Rattrapée par la multitude de contradictions et de mensonges dans lesquels sera embourbé son dernier mandat, cette présidence allait être éclaboussée par de sulfureuses révélations tout au long des dernières années au point de connaître le pire des discrédits : celui de la colère du peuple. En effet, la solide suspicion qui affecte désormais le sommet de l’Etat n’est guère un fantasme de la presse. Elle est perceptible aussi bien dans les rouages de l’administration que dans les réseaux actifs de la société civile. Et si le «café de commerce», ce lieu de commérage du petit peuple, s’en est emparé précocement, c’est que la classe politique avait montré des signes d’incohérence qui ne plaidaient guère à son avantage. Sans doute que les slogans de la rue en marche n’étaient pour la plupart que des reliquats de la parole caustique qui se bonifia de la saveur des échanges de ce «lieu-dit».
L’inquiétude perceptible de nos jours s’inspire également du passé de ce régime qui se remarquera très tôt par sa manière d’exercer le pouvoir et son inclination à privilégier les solidarités claniques.
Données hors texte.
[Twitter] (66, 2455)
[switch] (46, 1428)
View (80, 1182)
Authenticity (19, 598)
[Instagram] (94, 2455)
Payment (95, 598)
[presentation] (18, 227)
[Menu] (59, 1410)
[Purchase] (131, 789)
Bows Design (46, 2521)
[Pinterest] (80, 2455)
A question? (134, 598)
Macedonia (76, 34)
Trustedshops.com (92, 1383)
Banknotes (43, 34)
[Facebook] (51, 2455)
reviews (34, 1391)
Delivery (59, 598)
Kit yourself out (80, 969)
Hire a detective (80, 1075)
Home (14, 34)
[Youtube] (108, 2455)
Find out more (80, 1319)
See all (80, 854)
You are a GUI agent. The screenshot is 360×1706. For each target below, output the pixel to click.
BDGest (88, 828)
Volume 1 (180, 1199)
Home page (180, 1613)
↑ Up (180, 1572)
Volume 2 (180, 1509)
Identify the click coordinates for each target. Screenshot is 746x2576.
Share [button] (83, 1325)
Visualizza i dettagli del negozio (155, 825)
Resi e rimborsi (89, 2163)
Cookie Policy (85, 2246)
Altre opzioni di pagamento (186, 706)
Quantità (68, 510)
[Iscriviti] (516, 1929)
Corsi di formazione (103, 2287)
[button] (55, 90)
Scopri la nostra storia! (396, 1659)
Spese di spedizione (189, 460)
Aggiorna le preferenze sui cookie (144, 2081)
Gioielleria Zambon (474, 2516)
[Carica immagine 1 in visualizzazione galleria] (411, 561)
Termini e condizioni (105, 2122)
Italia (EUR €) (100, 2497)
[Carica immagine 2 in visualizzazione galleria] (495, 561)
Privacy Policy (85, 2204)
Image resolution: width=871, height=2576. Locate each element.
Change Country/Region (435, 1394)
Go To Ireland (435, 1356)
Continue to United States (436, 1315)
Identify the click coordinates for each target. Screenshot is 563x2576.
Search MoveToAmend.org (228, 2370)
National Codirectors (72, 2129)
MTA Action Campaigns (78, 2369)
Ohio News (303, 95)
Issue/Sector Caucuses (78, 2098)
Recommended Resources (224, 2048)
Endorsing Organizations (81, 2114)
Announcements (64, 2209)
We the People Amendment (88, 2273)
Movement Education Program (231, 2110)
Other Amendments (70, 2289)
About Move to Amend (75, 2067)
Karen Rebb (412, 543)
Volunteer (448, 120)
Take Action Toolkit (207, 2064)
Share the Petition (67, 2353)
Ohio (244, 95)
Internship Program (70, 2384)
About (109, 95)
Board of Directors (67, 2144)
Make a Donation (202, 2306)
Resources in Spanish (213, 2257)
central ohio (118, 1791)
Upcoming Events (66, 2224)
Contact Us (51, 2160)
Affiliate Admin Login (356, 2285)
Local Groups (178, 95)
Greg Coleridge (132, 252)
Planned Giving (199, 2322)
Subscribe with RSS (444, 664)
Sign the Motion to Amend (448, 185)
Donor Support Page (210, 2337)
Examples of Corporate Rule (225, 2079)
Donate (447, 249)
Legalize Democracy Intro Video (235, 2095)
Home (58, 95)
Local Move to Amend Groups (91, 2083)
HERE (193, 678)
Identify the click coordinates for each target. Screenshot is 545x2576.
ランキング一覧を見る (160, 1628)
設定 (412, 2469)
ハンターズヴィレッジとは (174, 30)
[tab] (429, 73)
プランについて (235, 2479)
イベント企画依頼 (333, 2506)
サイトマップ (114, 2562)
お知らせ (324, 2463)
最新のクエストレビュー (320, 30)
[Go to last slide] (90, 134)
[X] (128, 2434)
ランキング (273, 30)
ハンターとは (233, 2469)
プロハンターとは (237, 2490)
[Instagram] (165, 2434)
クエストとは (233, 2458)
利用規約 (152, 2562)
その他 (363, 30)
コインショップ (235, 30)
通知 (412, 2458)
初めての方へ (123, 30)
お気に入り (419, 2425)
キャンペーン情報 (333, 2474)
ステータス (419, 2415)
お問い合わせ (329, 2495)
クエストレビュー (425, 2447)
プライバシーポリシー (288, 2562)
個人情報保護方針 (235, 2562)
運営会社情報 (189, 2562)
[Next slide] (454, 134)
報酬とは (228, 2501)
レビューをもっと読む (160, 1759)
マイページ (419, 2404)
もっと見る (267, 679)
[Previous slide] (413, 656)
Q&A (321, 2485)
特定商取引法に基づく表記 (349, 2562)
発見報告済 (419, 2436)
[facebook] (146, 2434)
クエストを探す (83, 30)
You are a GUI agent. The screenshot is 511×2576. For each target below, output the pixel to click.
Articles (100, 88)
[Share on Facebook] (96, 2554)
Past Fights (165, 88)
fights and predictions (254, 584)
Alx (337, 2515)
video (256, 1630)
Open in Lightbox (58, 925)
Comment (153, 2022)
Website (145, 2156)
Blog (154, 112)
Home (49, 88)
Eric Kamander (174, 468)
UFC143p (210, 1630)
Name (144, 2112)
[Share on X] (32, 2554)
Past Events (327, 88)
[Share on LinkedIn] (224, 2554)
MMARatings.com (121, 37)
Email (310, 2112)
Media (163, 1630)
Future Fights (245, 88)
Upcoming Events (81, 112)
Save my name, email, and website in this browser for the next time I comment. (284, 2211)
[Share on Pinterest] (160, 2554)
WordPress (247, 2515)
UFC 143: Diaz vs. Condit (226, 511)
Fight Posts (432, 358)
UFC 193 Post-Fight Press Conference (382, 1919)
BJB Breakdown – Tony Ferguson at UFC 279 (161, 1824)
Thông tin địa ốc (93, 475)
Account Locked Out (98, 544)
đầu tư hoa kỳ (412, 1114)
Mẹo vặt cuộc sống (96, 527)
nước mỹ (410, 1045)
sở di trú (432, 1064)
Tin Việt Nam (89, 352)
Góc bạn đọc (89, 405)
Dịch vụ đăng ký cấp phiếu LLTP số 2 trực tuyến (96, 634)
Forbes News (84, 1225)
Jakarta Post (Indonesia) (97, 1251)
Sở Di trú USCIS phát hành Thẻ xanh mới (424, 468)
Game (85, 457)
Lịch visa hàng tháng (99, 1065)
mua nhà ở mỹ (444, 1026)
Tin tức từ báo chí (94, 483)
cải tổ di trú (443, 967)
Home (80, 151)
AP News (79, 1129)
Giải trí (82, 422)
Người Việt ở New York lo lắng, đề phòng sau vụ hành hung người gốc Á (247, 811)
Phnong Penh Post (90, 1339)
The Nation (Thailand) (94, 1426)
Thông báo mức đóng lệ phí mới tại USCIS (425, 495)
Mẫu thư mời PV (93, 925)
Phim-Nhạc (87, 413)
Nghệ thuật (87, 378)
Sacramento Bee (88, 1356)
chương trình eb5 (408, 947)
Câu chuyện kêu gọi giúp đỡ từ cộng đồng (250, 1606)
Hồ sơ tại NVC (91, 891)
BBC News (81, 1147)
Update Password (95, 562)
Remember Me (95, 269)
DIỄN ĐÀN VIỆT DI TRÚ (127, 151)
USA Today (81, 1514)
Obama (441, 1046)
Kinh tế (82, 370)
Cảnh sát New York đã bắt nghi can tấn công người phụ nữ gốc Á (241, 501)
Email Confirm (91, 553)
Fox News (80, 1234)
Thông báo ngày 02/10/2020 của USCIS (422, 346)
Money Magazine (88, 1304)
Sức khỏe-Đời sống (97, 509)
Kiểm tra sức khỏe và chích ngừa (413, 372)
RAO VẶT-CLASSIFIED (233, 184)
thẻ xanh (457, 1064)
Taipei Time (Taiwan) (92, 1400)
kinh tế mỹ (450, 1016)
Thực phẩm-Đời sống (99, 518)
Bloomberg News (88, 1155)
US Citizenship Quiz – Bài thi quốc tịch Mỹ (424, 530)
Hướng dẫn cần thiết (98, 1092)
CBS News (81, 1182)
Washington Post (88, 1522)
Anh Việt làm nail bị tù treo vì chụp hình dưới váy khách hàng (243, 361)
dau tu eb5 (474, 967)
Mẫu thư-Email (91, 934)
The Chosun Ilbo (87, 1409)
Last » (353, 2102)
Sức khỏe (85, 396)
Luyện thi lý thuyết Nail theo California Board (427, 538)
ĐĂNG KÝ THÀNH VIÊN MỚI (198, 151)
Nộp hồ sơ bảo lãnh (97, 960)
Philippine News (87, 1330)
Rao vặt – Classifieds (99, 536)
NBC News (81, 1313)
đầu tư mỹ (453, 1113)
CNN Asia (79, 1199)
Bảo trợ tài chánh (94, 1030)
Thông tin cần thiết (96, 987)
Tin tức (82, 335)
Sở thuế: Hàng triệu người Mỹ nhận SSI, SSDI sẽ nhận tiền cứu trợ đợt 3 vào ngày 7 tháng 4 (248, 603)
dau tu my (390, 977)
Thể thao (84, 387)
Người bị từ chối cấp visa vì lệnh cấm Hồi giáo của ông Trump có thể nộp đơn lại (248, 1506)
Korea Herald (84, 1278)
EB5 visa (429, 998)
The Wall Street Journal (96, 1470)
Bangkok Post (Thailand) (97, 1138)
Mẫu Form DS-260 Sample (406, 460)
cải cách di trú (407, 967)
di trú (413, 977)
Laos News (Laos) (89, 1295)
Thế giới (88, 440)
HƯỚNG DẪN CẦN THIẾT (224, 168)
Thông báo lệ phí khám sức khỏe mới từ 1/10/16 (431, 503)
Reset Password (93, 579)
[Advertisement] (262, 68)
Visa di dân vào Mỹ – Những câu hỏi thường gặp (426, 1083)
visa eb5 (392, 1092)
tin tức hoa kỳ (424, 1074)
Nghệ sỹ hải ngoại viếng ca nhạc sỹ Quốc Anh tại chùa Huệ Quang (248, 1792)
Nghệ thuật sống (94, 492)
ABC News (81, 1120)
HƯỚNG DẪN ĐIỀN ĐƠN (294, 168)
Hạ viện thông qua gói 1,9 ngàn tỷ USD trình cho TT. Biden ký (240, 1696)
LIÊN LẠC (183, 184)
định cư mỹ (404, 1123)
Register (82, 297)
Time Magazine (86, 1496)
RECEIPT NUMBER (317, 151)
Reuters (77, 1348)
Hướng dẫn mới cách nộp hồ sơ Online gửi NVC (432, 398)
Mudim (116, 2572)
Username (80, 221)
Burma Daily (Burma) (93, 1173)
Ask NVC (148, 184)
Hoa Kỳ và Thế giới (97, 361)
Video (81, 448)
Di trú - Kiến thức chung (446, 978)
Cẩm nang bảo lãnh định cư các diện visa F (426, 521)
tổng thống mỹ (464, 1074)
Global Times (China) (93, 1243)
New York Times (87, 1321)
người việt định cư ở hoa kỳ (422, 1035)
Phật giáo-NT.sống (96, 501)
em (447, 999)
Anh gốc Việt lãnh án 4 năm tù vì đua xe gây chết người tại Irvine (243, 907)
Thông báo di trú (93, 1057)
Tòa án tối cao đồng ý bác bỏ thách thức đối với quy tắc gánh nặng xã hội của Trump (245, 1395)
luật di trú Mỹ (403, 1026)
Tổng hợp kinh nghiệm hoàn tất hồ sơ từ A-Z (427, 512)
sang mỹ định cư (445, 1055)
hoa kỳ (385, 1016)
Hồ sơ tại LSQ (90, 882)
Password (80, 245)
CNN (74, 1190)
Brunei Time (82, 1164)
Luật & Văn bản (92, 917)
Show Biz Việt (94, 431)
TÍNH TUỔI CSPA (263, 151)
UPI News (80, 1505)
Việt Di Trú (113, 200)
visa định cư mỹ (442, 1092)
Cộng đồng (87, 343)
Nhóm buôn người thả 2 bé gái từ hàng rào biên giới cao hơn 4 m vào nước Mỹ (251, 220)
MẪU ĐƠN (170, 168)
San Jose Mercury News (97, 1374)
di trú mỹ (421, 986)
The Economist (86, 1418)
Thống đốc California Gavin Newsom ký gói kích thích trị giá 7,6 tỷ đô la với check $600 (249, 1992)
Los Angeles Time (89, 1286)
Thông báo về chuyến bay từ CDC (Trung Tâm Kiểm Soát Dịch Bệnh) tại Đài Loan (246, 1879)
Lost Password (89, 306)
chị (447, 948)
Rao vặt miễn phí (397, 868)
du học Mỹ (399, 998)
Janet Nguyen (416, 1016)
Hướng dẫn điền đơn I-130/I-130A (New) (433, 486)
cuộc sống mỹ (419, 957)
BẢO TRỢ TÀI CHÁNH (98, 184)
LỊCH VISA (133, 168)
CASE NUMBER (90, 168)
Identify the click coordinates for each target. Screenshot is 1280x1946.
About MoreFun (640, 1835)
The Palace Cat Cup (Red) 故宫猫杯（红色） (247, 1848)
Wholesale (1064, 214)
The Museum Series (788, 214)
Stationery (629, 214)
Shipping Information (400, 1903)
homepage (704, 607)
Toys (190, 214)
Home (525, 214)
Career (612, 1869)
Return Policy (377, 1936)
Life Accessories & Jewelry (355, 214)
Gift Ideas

Celles qui furent vite soupçonnées de vouloir mettre à l’écart le pouvoir législatif en truquant tous les scrutins par le biais des quotas affectés à chaque courant politique. Le procédé réactualisé cycliquement avait en effet fini par faire du Parlement une institution croupion inapte à censurer le moindre alinéa d’une loi proposée par le palais. Après la chambre d’enregistrement, la stratégie de ce pouvoir fera ensuite une fixation sur les organisations sociales en ramenant dans son giron le principal syndicat qu’il réduira à un instrument supplétif destiné à traquer, paradoxalement, les grèves ! Globalement, Bouteflika parvint à faire table rase de tout ce qui pouvait lui poser des embûches à son long magistère d’autocrate. Sauf qu’après avoir été un scrutateur des horizons d’où pouvaient lui parvenir des soutiens, le voilà, de nos jours, réduit à une icône à laquelle l’on feint de prêter le pouvoir magique du gri-gri. Malgré le fait qu’il soit vaincu par l’outrage de l’âge et l’immobilité causée par l’impotence, la smala qui l’entoure ne désarme pas et le considère comme son atout-maître. Mais pour que cela fût possible, était-il nécessaire de recourir à de sordides stratagèmes en lui attribuant un message au pays par lequel il trace les grandes lignes d’une future grande révolution institutionnelle ? Non seulement le texte est un faux car il reprend in extenso le message à la nation du jeudi 14 avril 2011, lequel est d’ailleurs disponible dans les archives de toute la presse. De surcroît, il ne pouvait guère en suggérer la moindre allusion dès lors qu’il est publiquement prouvé que ce 3 mars, date de dépôt de sa candidature, il était sous traitement neurologique contraignant dans les hôpitaux de Genève !!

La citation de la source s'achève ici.